A pin I made last month can still be circulating.

Still being found.
Still being saved.
Still being clicked.
Still sending people to my website.

That staying power feels huge to me.

Because I am not trying to build something by shouting the loudest or posting every five minutes or chasing every trend that comes along. I’m building slowly. Intentionally. In my own voice. At my own pace.

Pinterest actually rewards that in a way that social media often doesn’t.

A good pin can keep working long after you made it.

For someone like me, that feels like a gift.

Why This Feels So Different This Time

Maybe that’s part of why starting to blog again feels so meaningful.

Ten years ago, I wrote because I enjoyed it.

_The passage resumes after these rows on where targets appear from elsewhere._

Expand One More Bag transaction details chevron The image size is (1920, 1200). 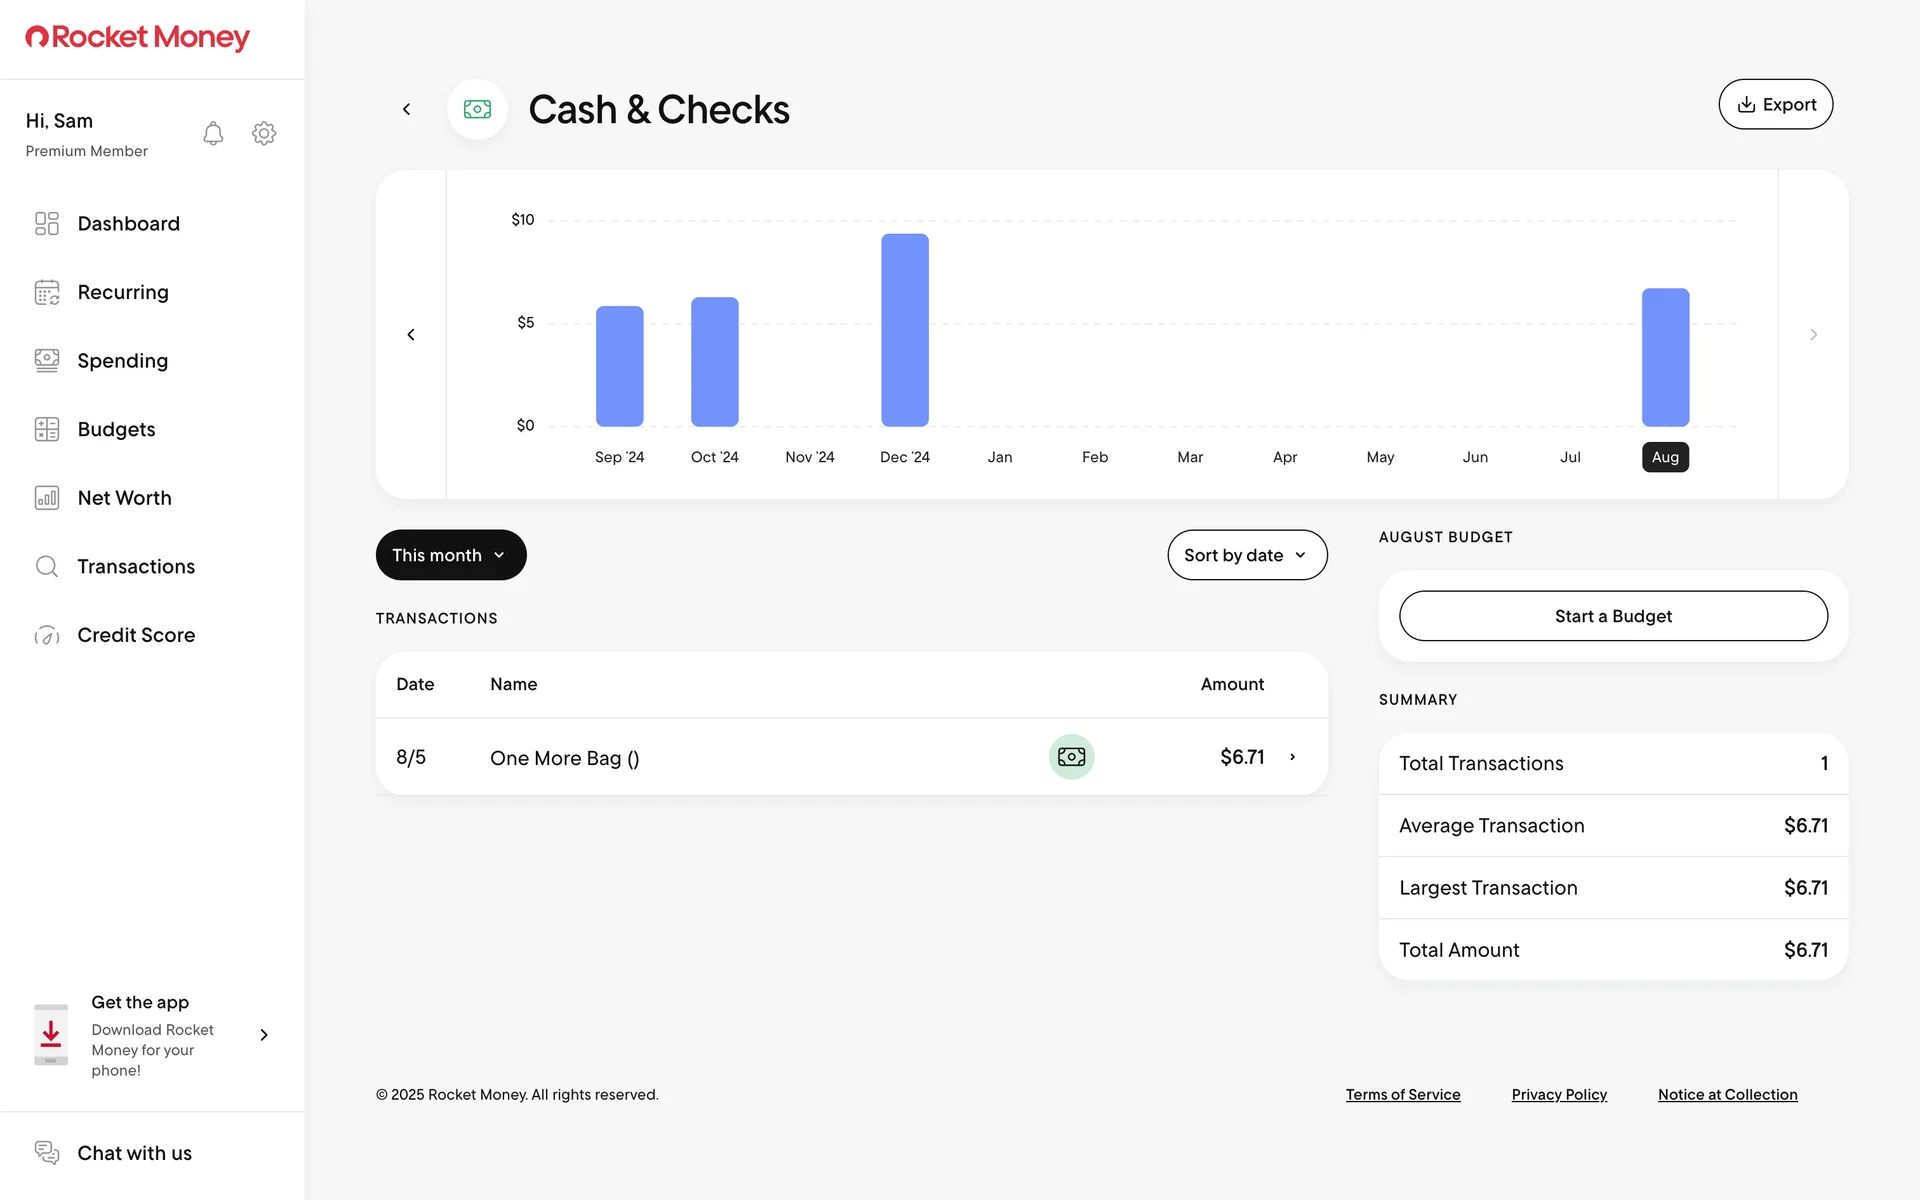pos(1293,757)
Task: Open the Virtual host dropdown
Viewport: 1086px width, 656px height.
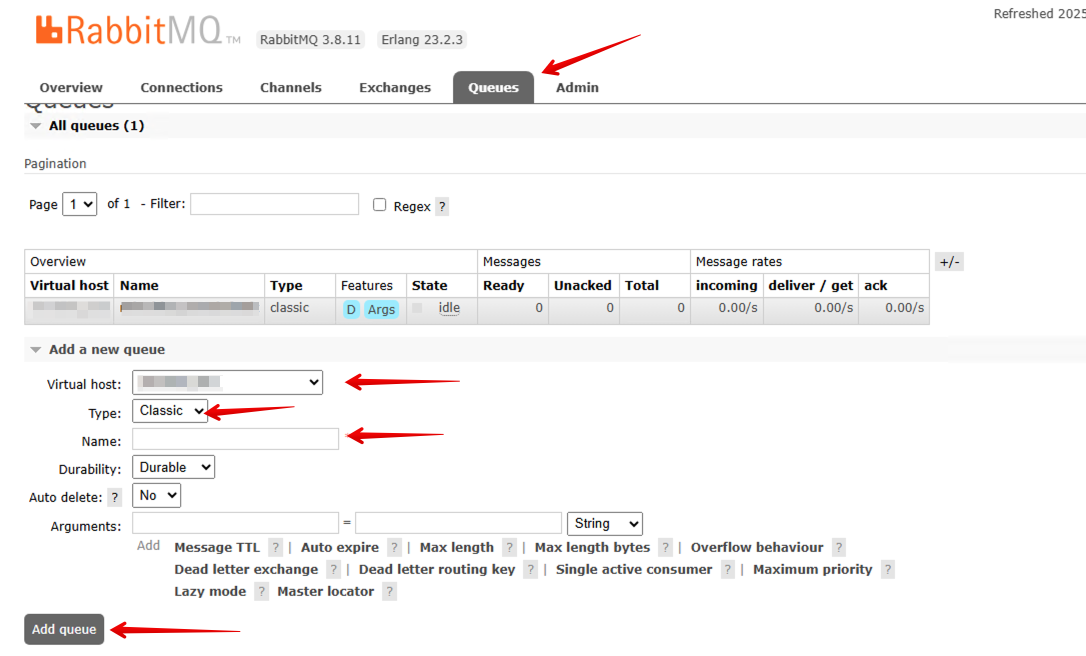Action: coord(228,382)
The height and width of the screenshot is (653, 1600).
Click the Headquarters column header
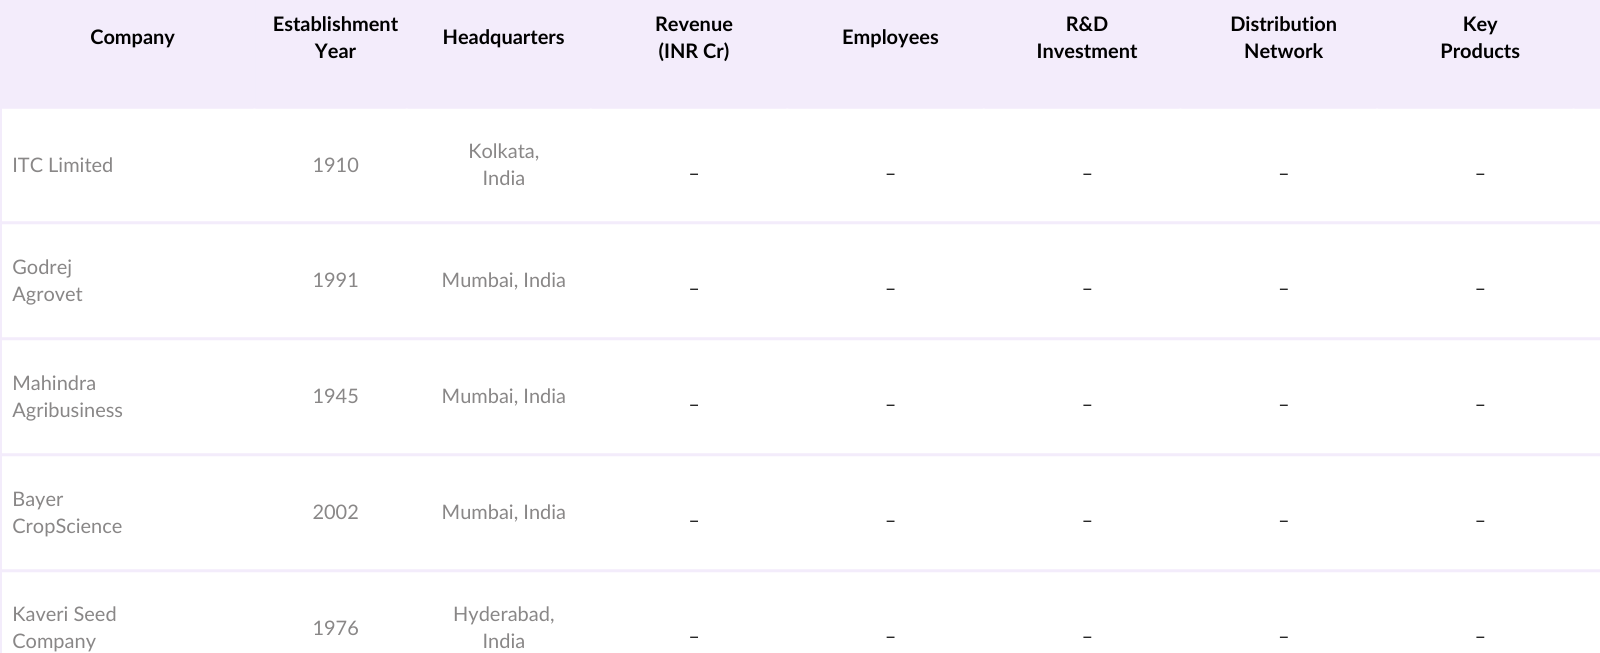pos(503,37)
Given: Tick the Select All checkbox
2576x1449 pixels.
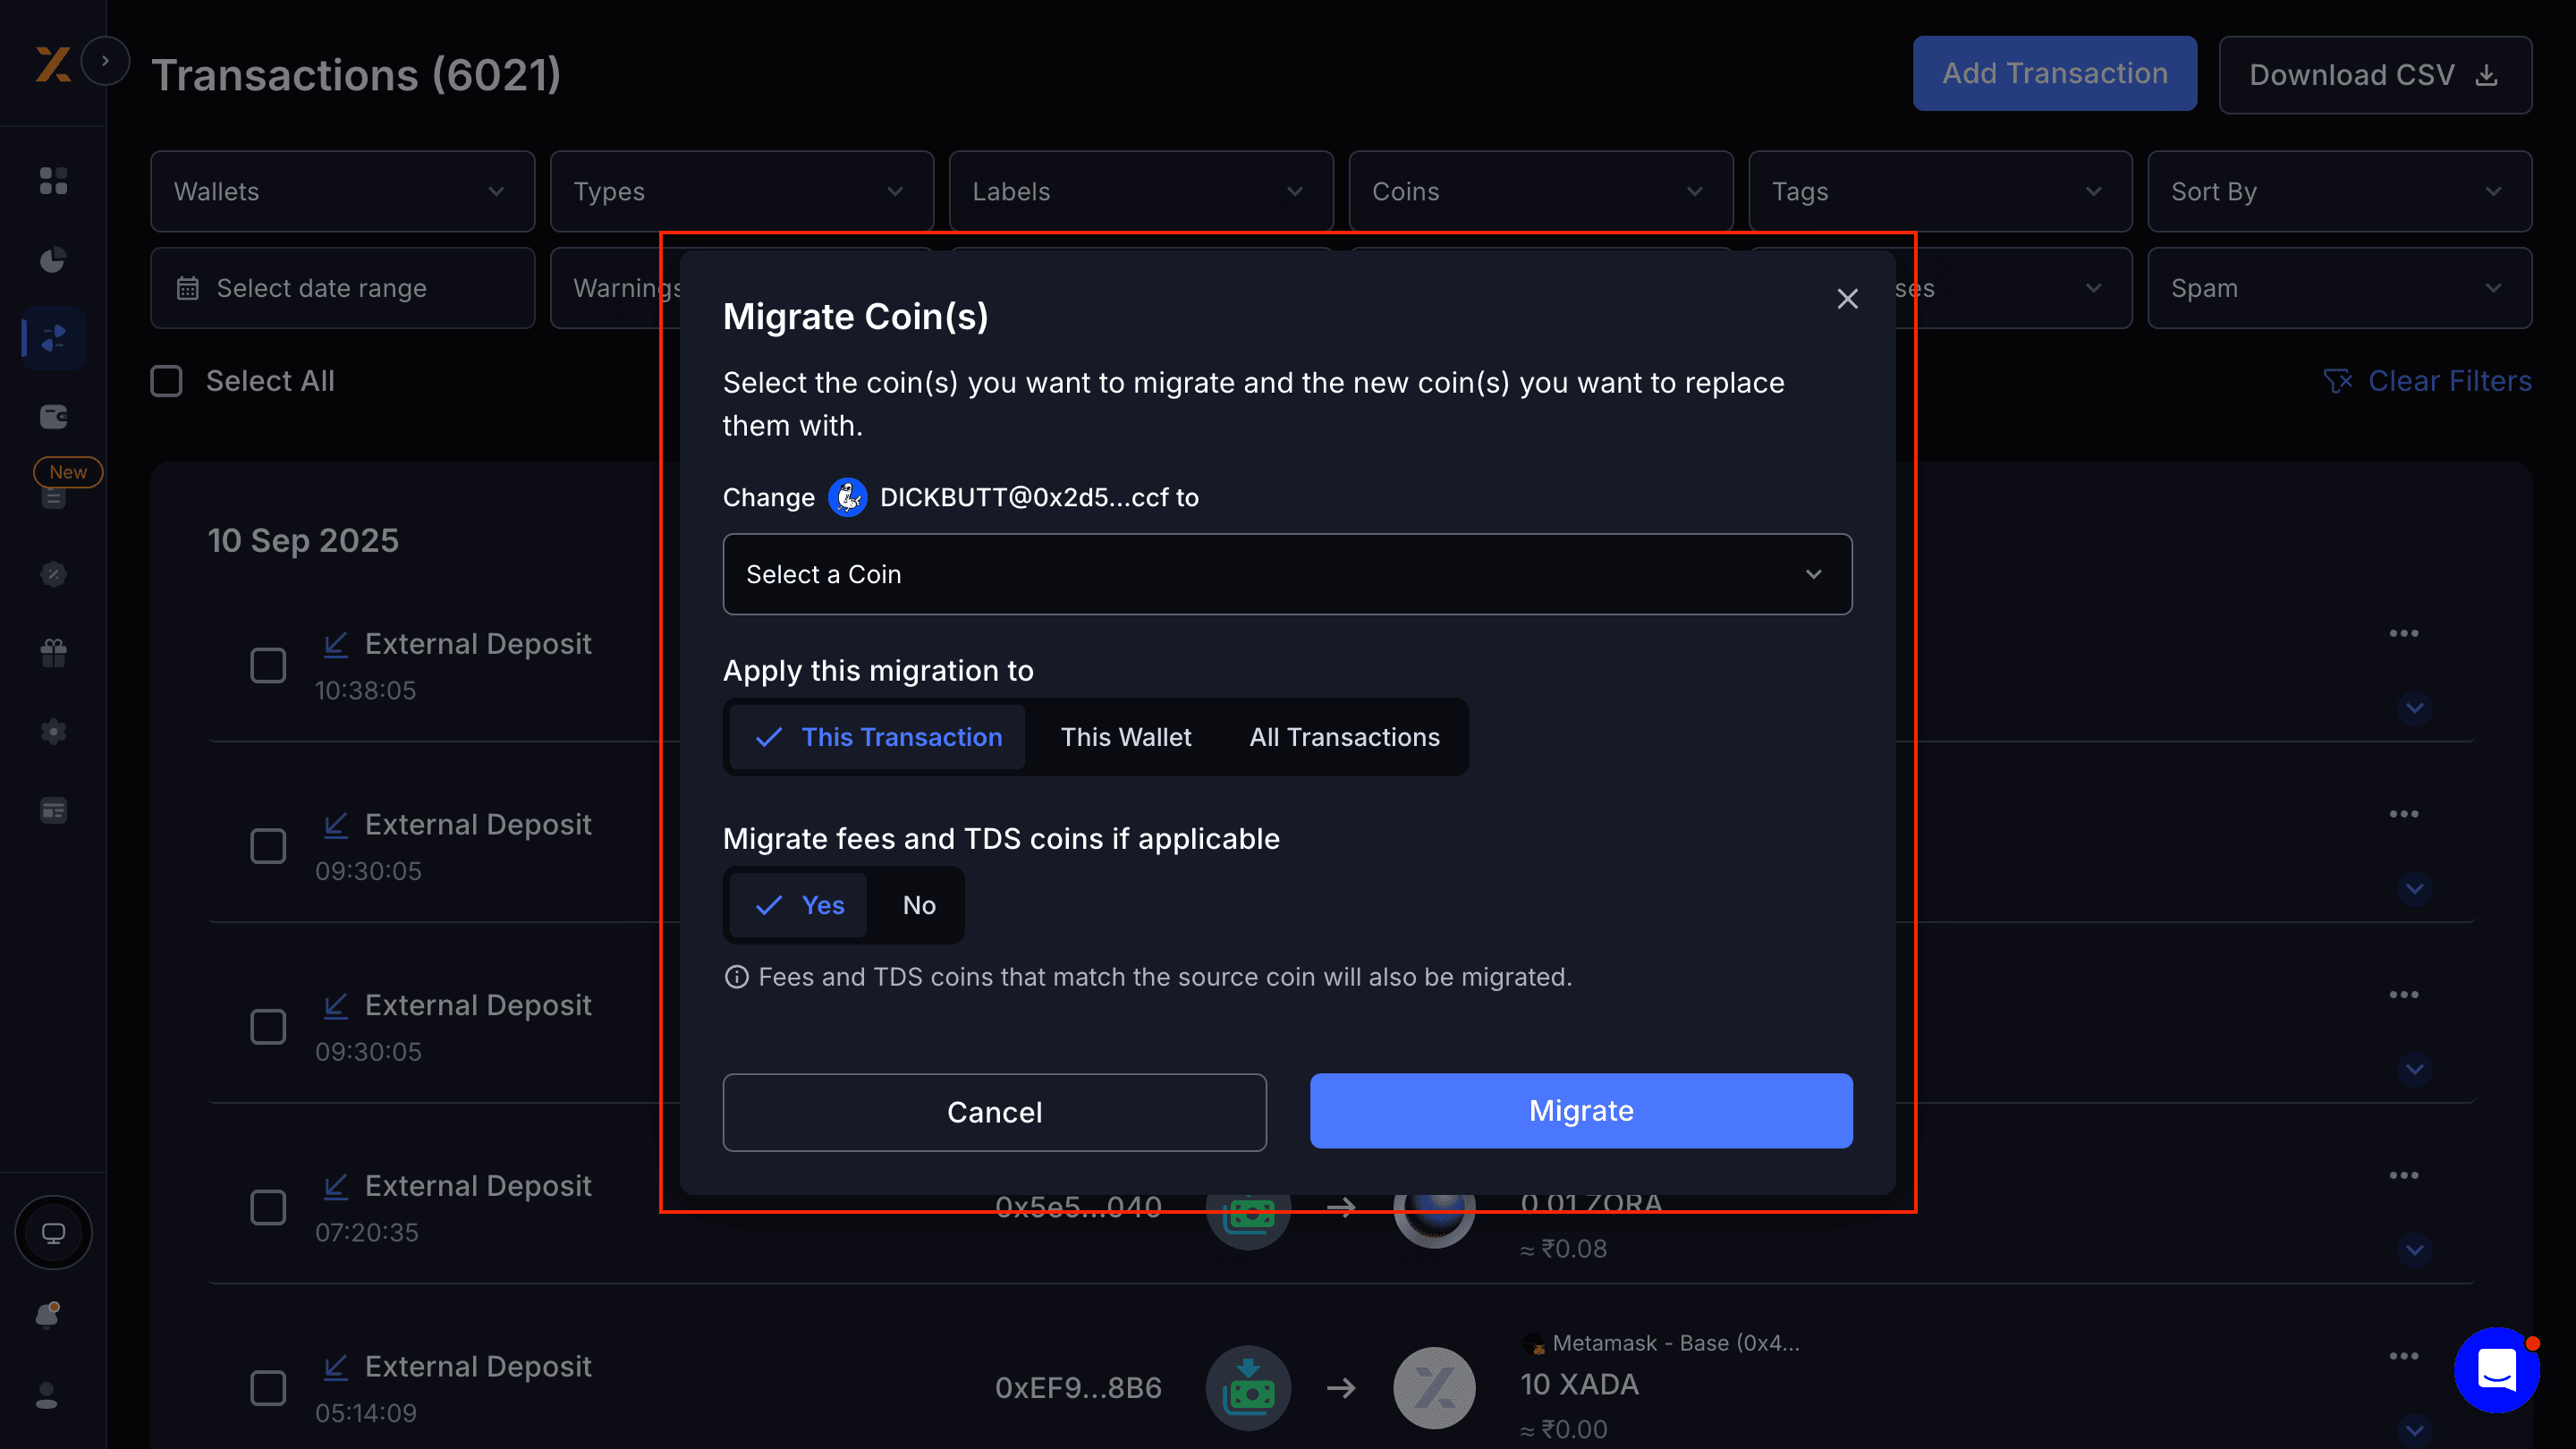Looking at the screenshot, I should 166,381.
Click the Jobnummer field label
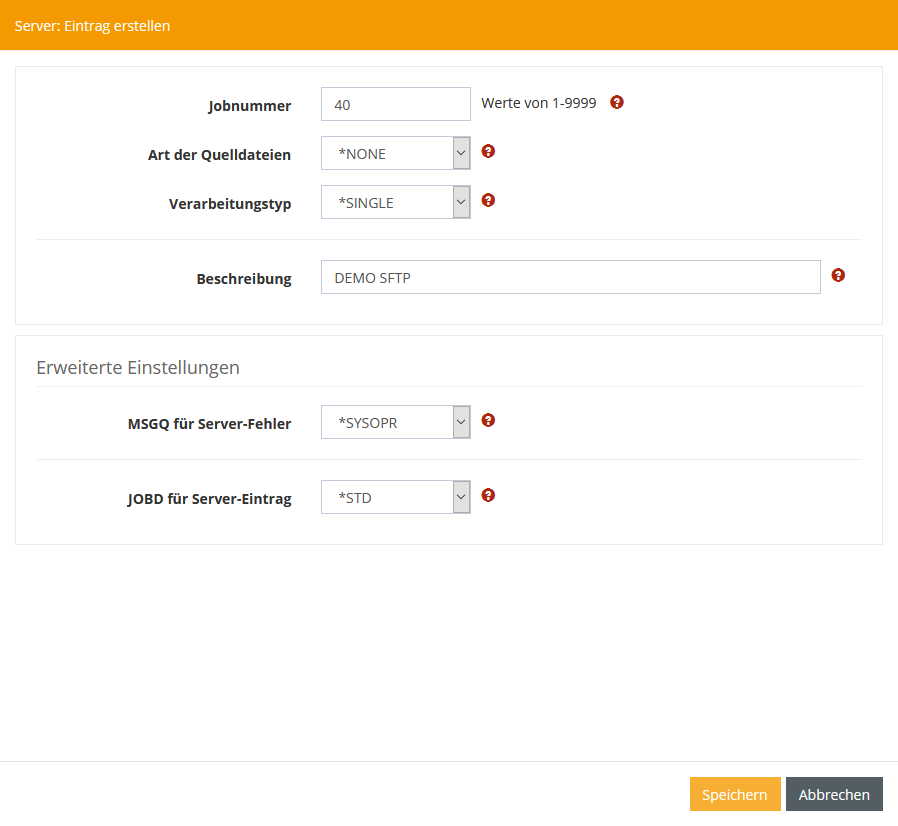Viewport: 898px width, 826px height. coord(250,106)
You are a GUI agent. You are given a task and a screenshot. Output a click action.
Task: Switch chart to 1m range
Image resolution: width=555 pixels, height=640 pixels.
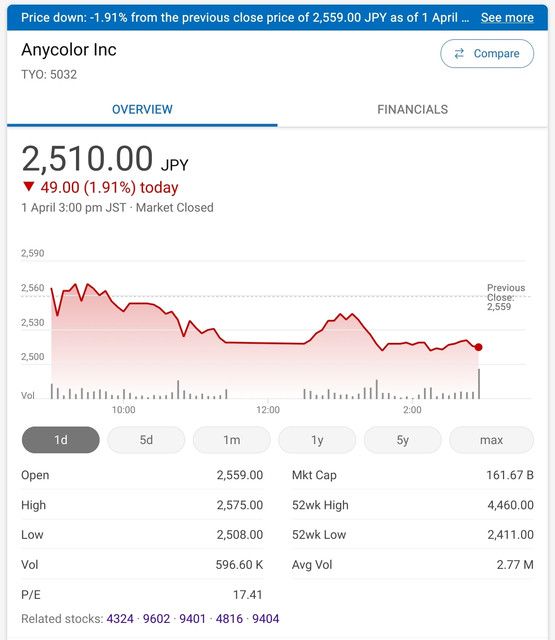point(231,440)
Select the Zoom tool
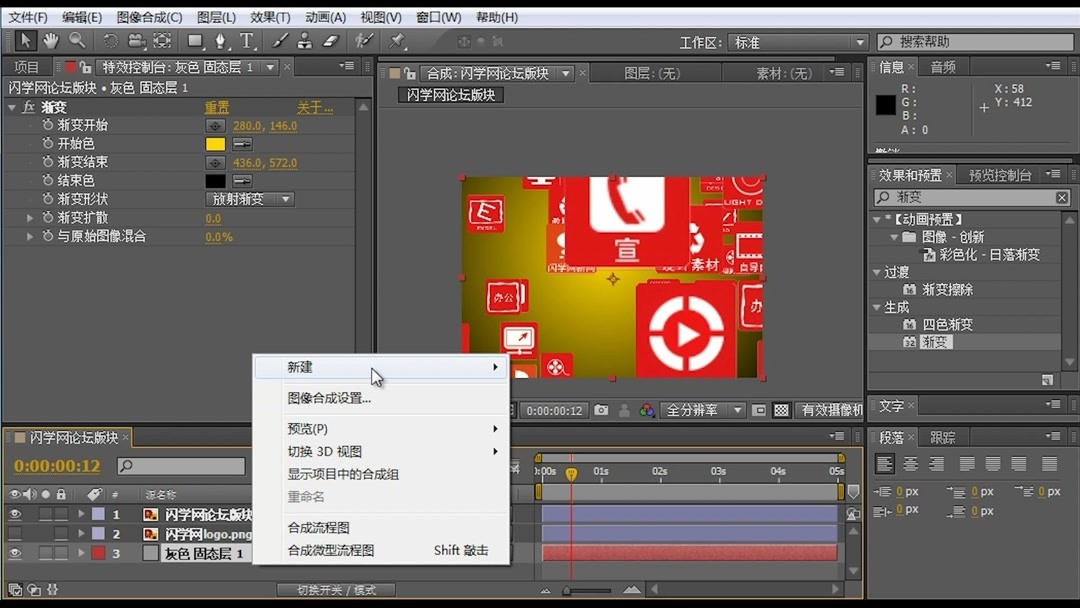1080x608 pixels. pos(77,41)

Now I’m writing because I enjoy it and because I can see how it connects to something bigger.

I can write a blog post I care about. I can make a pin that helps people find it. I can learn what readers are searching for. I can build traffic slowly over time. I can recommend products I genuinely like. I can create content that keeps working even while I’m off living my life.

That is exciting to me.

Not in some flashy overnight-success kind of way.

But in a I’m a grounded, grown-woman, this-could-actually-be-something kind of way.

I Am Still Learning

Now let me be honest, because that seems to be the only way I know how to do this.

I do not have Pinterest fully figured out.

Some weeks I feel like I’m genuinely starting to understand it. I watch the numbers move. I see which pins get clicks. I notice what topics people are responding to. I start thinking maybe I’m actually learning this thing.

Other weeks I feel like I have assembled something with complete confidence and still somehow ended up with leftover parts.

That is also part of the experience.

But I keep showing up.

And it keeps working.

Slowly. Steadily. Quietly.

In that satisfying kind of way that makes you want to keep going.

So If You’ve Been Curious About Pinterest…

If Pinterest has been sitting on your mental list of things you keep meaning to figure out someday, maybe someday is now.

And if you already use it and understand it better than I do, I’d love to hear what you’ve learned.

Because I am very much still in the middle of this.

And honestly, I think that’s part of what makes it fun.